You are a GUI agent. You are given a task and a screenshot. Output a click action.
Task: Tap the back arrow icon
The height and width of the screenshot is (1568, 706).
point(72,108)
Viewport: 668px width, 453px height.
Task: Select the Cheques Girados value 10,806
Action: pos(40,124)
:::::
● **PROBLEM**: From the start of the data to the line that holds "Task: Tap the back arrow icon", retype each line exactly, with both ends included.

● **TASK ANSWER**:
You are a GUI agent. You are given a task and a screenshot. Output a click action.
Task: Tap the back arrow icon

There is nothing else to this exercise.